(Stored data entries)
━━━

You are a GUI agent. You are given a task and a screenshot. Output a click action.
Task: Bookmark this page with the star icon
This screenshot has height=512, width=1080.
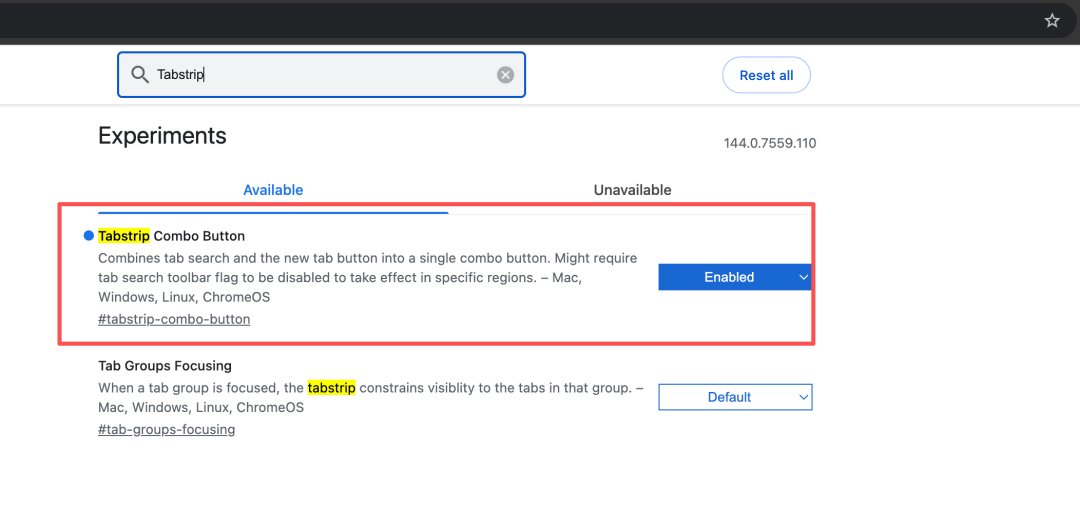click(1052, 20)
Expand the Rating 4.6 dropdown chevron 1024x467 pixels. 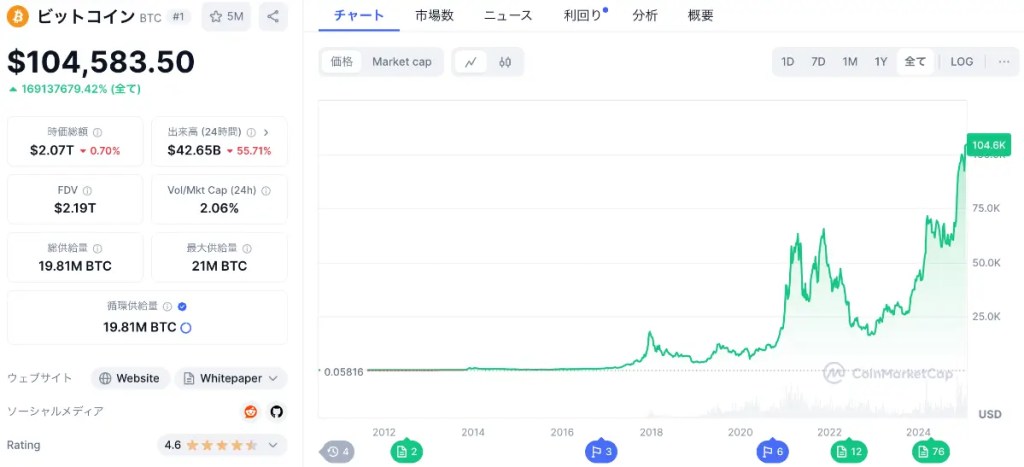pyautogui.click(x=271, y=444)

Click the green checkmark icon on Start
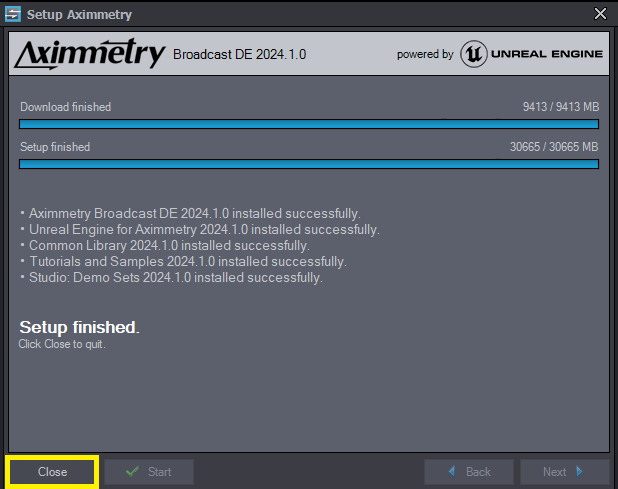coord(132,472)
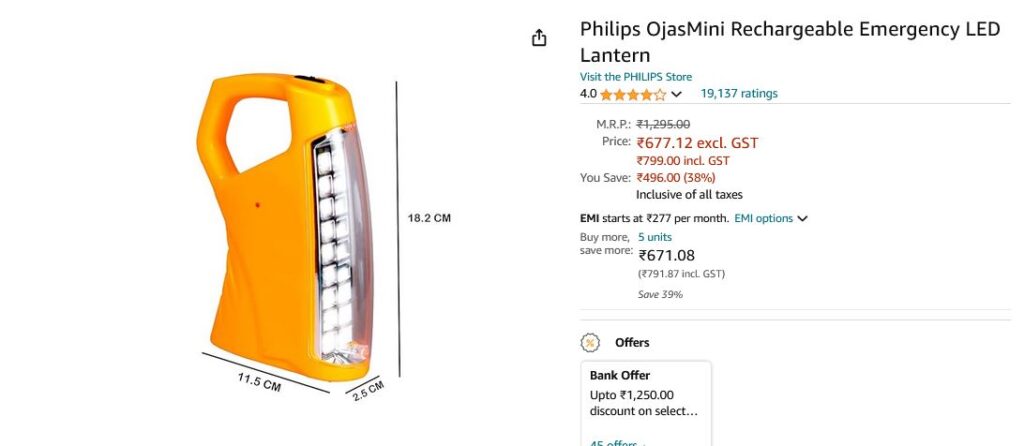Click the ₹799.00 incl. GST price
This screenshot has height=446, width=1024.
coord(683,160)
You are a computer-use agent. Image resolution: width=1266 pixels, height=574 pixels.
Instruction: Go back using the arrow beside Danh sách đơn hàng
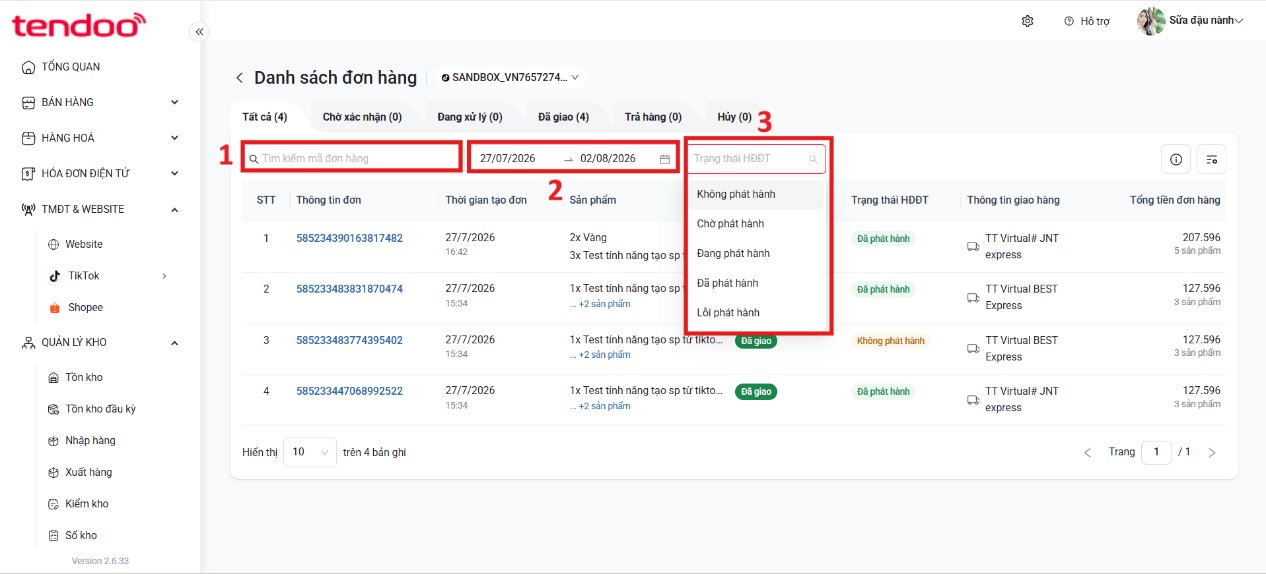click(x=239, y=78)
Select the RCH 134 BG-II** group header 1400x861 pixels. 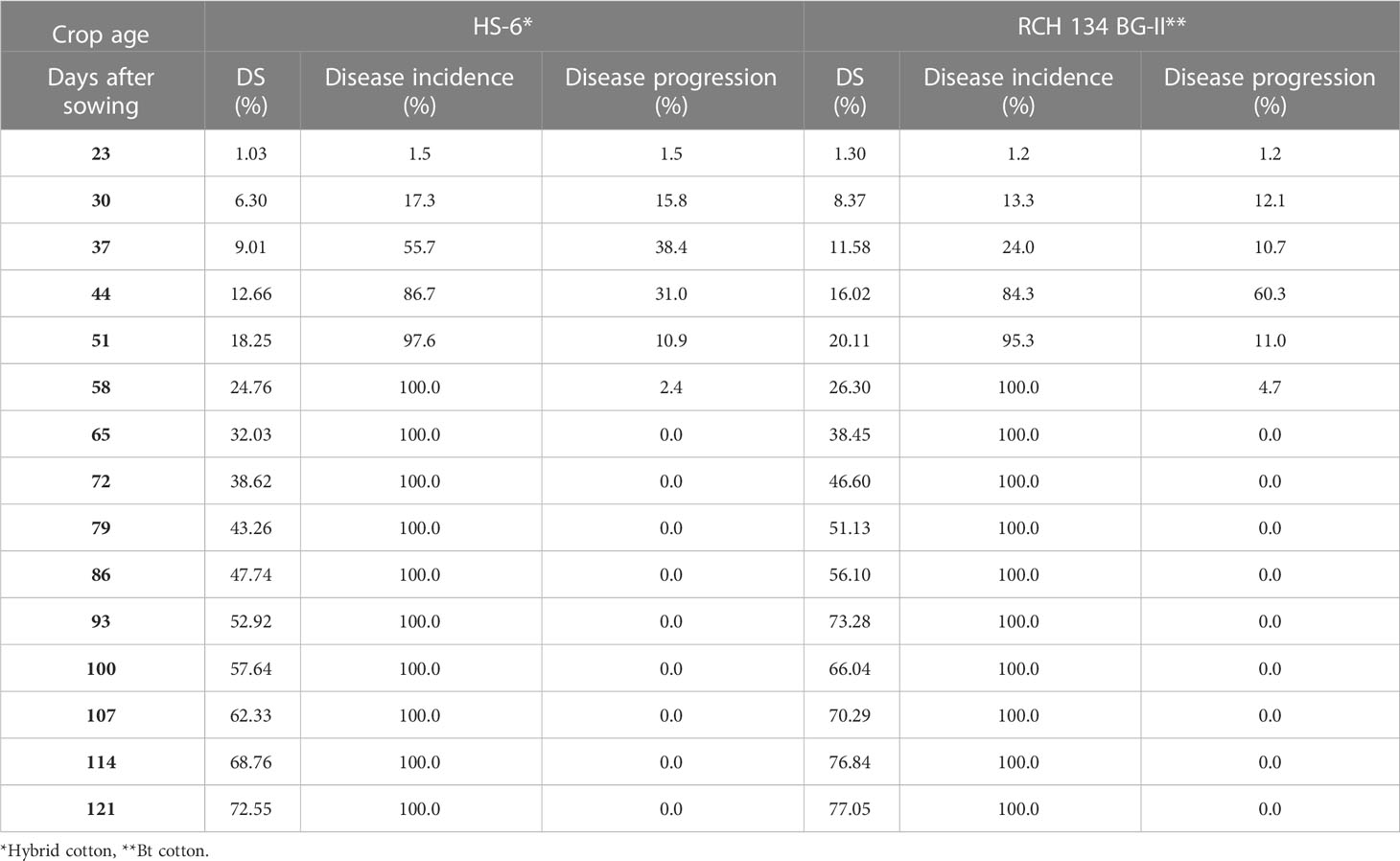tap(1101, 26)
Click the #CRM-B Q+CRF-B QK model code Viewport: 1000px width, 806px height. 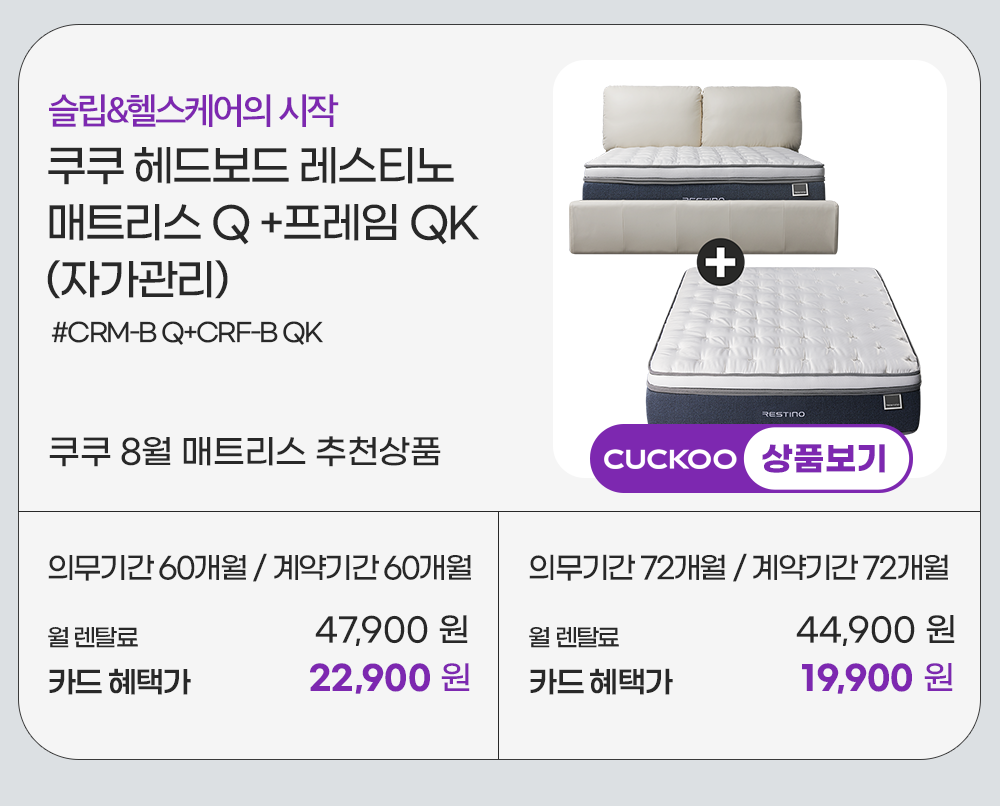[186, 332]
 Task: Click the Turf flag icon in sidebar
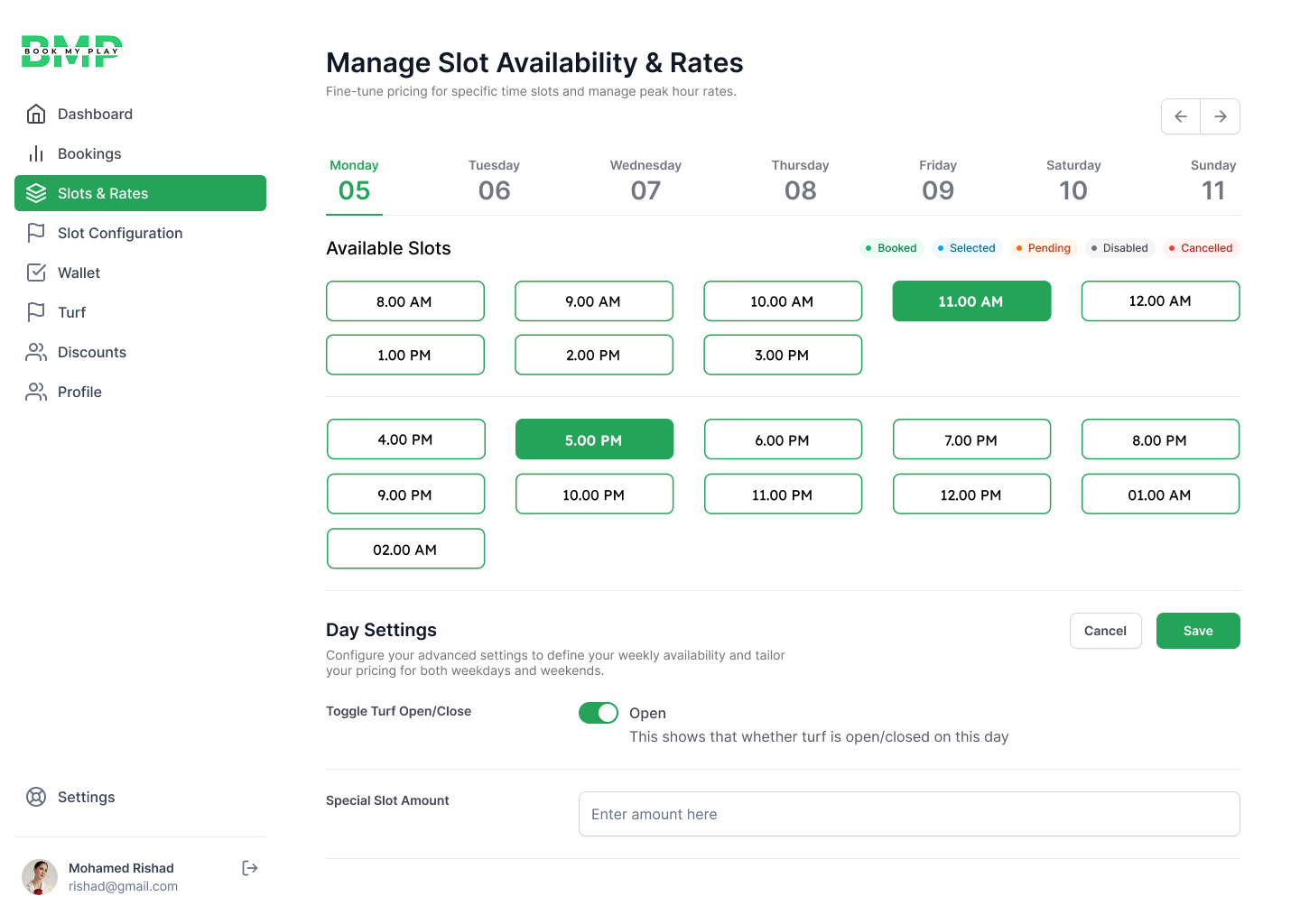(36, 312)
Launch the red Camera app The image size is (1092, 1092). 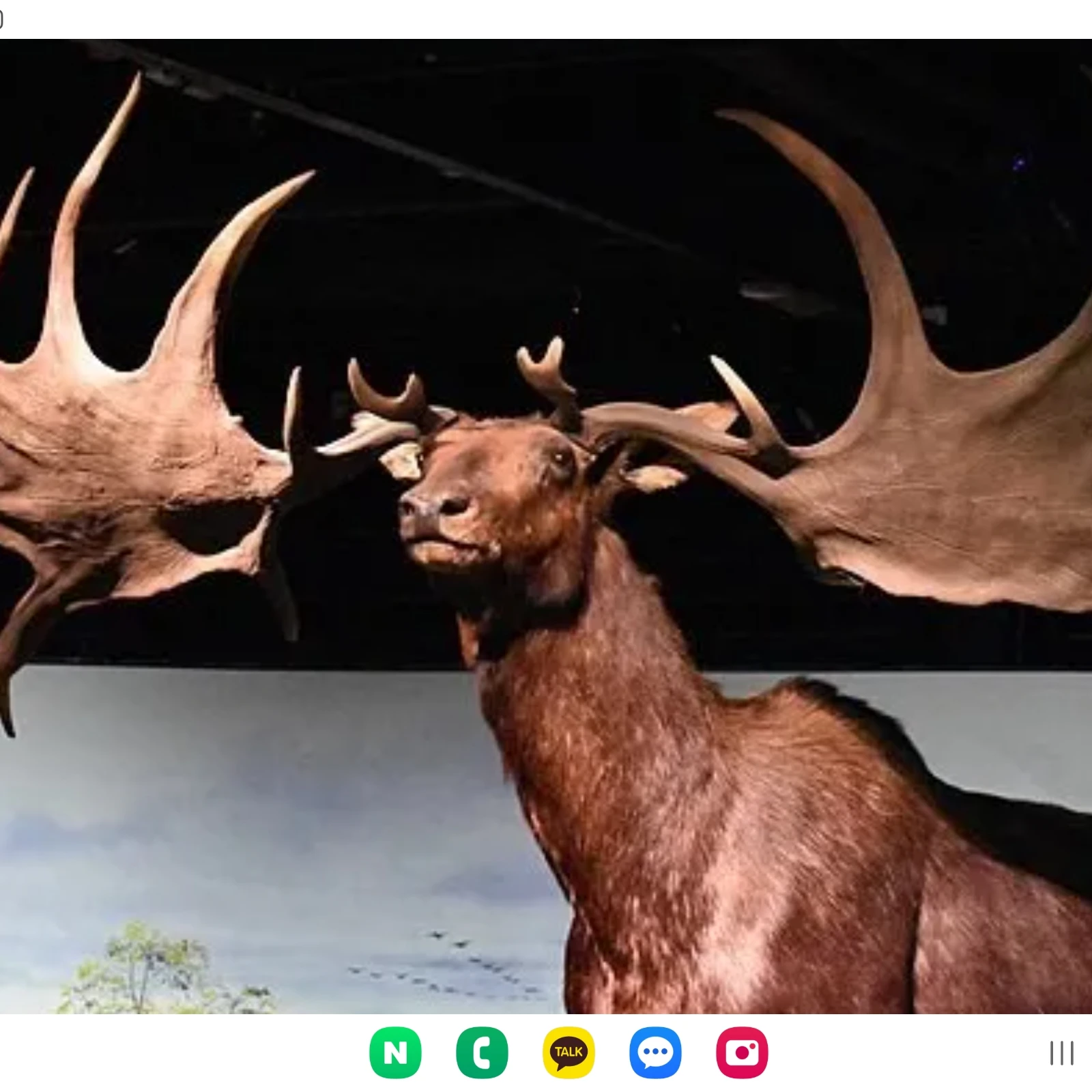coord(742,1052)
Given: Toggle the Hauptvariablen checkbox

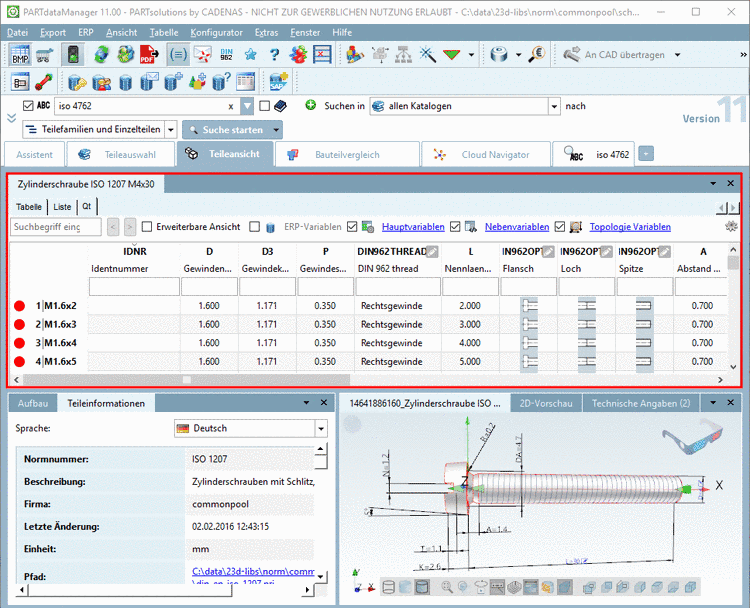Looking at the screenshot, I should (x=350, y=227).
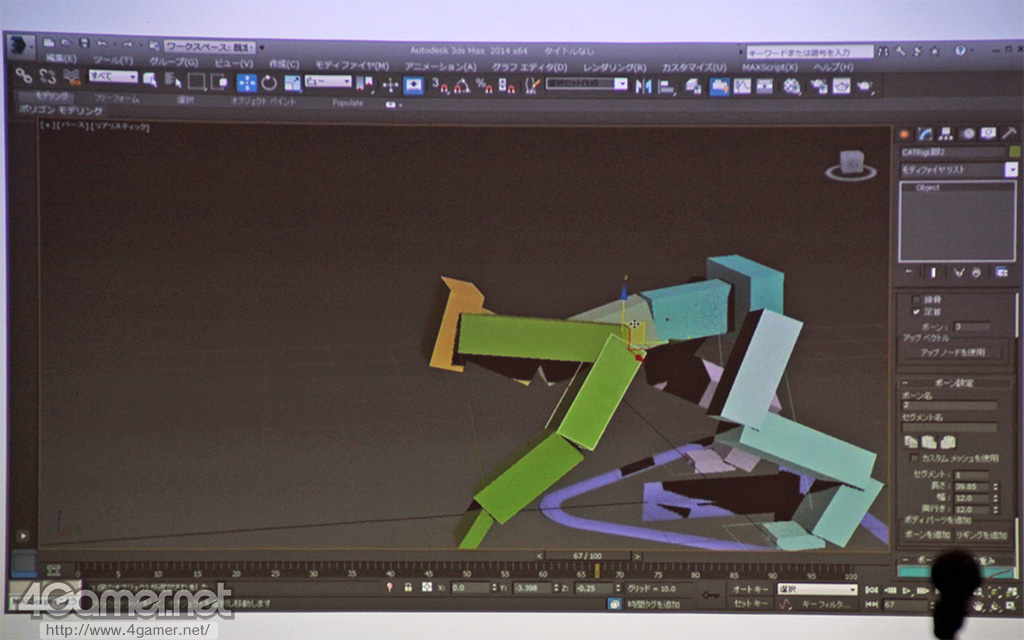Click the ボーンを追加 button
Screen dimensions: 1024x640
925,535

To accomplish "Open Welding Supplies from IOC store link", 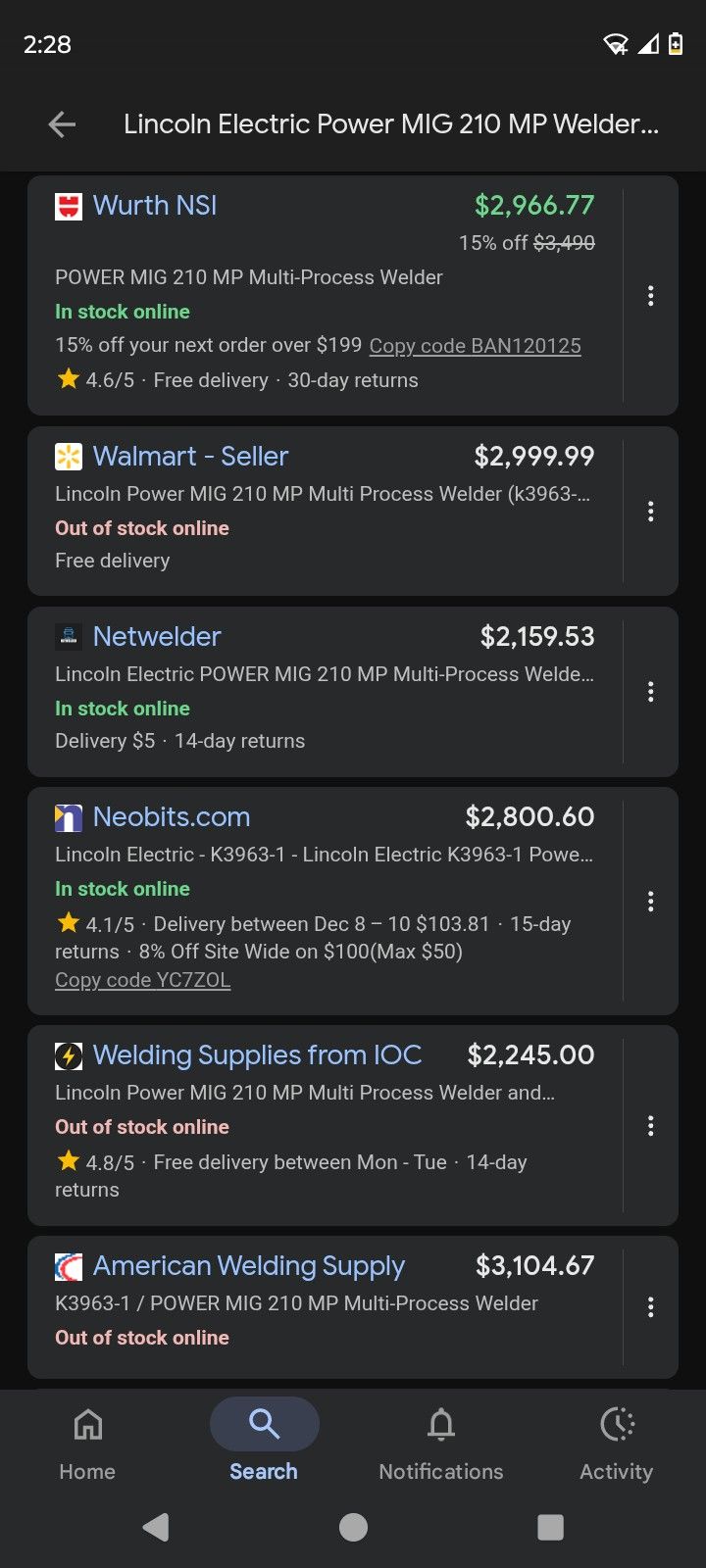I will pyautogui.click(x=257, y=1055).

━━━

What this task involves: Filter the records down to the lines containing the word "agent", and copy those.

Result for this task:
You are a GUI agent. You are given a task and a screenshot. Output a click action.
You are a computer-use agent. Image resolution: width=1266 pixels, height=574 pixels.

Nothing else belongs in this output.